_WHAT TO WORK ON_
Every entry should be transcribed word for word, so that nothing is missing.

Top of GIVEN INFORMATION

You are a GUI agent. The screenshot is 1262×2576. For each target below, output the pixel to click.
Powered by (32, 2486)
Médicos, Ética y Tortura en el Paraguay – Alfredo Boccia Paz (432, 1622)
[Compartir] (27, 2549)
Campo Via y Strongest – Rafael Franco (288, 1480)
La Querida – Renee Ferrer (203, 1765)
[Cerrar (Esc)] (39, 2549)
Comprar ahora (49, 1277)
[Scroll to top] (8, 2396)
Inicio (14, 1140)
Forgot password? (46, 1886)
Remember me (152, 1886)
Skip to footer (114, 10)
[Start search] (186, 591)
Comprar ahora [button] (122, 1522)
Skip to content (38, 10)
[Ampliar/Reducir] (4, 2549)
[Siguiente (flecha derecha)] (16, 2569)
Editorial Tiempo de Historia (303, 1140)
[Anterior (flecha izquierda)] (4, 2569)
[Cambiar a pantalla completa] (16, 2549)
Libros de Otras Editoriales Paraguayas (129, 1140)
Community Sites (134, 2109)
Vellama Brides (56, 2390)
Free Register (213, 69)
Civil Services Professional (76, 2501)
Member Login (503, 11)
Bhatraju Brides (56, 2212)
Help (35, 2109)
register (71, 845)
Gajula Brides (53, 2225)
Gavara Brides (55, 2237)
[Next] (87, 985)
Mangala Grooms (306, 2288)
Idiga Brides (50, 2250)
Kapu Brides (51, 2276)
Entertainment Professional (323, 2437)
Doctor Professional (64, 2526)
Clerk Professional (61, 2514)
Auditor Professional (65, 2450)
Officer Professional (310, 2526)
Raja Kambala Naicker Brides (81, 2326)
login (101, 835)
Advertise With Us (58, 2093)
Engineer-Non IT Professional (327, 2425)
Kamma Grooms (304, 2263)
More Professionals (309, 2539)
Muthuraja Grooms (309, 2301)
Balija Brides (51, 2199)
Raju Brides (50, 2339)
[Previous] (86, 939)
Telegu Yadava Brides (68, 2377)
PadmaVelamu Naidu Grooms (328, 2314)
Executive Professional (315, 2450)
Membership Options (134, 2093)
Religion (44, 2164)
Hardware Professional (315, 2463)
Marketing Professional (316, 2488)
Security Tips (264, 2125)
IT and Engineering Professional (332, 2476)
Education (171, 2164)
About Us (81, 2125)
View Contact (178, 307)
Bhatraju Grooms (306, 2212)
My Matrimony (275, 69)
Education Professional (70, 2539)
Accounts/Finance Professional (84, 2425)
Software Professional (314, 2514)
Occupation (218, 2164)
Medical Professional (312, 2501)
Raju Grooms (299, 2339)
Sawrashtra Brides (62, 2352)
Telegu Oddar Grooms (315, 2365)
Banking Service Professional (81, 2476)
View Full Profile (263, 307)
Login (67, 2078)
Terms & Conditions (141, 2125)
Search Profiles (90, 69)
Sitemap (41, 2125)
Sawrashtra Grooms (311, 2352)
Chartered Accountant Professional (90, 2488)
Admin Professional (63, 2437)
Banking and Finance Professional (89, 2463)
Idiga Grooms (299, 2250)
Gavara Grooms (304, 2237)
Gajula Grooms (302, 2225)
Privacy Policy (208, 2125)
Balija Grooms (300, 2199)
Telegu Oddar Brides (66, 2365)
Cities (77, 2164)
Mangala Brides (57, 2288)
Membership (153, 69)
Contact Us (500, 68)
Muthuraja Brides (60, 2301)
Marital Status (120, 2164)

Bottom of GIVEN INFORMATION

_ANSWER FOR THE TASK_
You are a GUI agent. The screenshot is 1262×2576. For each target below, output the pixel to click.
Powered by (32, 2486)
Médicos, Ética y Tortura en el Paraguay – Alfredo Boccia Paz (432, 1622)
[Compartir] (27, 2549)
Campo Via y Strongest – Rafael Franco (288, 1480)
La Querida – Renee Ferrer (203, 1765)
[Cerrar (Esc)] (39, 2549)
Comprar ahora (49, 1277)
[Scroll to top] (8, 2396)
Inicio (14, 1140)
Forgot password? (46, 1886)
Remember me (152, 1886)
Skip to footer (114, 10)
[Start search] (186, 591)
Comprar ahora [button] (122, 1522)
Skip to content (38, 10)
[Ampliar/Reducir] (4, 2549)
[Siguiente (flecha derecha)] (16, 2569)
Editorial Tiempo de Historia (303, 1140)
[Anterior (flecha izquierda)] (4, 2569)
[Cambiar a pantalla completa] (16, 2549)
Libros de Otras Editoriales Paraguayas (129, 1140)
Community Sites (134, 2109)
Vellama Brides (56, 2390)
Free Register (213, 69)
Civil Services Professional (76, 2501)
Member Login (503, 11)
Bhatraju Brides (56, 2212)
Help (35, 2109)
register (71, 845)
Gajula Brides (53, 2225)
Gavara Brides (55, 2237)
[Next] (87, 985)
Mangala Grooms (306, 2288)
Idiga Brides (50, 2250)
Kapu Brides (51, 2276)
Entertainment Professional (323, 2437)
Doctor Professional (64, 2526)
Clerk Professional (61, 2514)
Auditor Professional (65, 2450)
Officer Professional (310, 2526)
Raja Kambala Naicker Brides (81, 2326)
login (101, 835)
Advertise With Us (58, 2093)
Engineer-Non IT Professional (327, 2425)
Kamma Grooms (304, 2263)
More Professionals (309, 2539)
Muthuraja Grooms (309, 2301)
Balija Brides (51, 2199)
Raju Brides (50, 2339)
[Previous] (86, 939)
Telegu Yadava Brides (68, 2377)
PadmaVelamu Naidu Grooms (328, 2314)
Executive Professional (315, 2450)
Membership Options (134, 2093)
Religion (44, 2164)
Hardware Professional (315, 2463)
Marketing Professional (316, 2488)
Security Tips (264, 2125)
IT and Engineering Professional (332, 2476)
Education (171, 2164)
About Us (81, 2125)
View Contact (178, 307)
Bhatraju Grooms (306, 2212)
My Matrimony (275, 69)
Education Professional (70, 2539)
Accounts/Finance Professional (84, 2425)
Software Professional (314, 2514)
Occupation (218, 2164)
Medical Professional (312, 2501)
Raju Grooms (299, 2339)
Sawrashtra Brides (62, 2352)
Telegu Oddar Grooms (315, 2365)
Banking Service Professional (81, 2476)
View Full Profile (263, 307)
Login (67, 2078)
Terms & Conditions (141, 2125)
Search Profiles (90, 69)
Sitemap (41, 2125)
Sawrashtra Grooms (311, 2352)
Chartered Accountant Professional (90, 2488)
Admin Professional (63, 2437)
Banking and Finance Professional (89, 2463)
Idiga Grooms (299, 2250)
Gavara Grooms (304, 2237)
Gajula Grooms (302, 2225)
Privacy Policy (208, 2125)
Balija Grooms (300, 2199)
Telegu Oddar Brides (66, 2365)
Cities (77, 2164)
Mangala Brides (57, 2288)
Membership (153, 69)
Contact Us (500, 68)
Muthuraja Brides (60, 2301)
Marital Status (120, 2164)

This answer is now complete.